DIRECTIVE: List every line of the records below that contains the word "computer", treating uppercase and lowercase letters as different.

(Click-target data)
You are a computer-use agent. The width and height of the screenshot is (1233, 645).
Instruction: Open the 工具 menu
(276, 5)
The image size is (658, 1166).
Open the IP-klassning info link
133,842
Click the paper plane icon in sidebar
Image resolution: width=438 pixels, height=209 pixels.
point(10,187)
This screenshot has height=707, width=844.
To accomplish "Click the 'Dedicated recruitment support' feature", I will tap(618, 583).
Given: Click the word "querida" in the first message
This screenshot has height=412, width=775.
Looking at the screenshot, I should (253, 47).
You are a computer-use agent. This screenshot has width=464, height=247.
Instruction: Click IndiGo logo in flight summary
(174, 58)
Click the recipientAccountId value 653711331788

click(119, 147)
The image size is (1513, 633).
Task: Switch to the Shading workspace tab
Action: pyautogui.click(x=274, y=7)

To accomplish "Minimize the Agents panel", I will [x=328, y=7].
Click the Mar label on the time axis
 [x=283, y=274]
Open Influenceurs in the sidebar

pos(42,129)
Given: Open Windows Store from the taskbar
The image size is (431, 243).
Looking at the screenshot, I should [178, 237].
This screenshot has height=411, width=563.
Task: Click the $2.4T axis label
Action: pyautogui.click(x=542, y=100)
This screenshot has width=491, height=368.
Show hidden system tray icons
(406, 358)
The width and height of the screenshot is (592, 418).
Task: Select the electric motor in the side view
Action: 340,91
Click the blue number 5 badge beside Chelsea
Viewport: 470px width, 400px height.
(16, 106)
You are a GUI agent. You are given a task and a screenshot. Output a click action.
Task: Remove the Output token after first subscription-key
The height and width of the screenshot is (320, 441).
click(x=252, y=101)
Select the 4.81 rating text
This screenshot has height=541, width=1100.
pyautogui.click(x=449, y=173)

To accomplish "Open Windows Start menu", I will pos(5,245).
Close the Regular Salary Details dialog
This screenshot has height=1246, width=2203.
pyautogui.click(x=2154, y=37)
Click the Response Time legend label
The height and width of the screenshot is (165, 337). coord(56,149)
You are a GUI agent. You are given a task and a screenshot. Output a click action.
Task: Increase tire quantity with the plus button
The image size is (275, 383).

TASK RESULT:
You are a computer-use agent. The width and height of the screenshot is (1233, 645).
You are a computer-use agent. This screenshot has width=464, height=247.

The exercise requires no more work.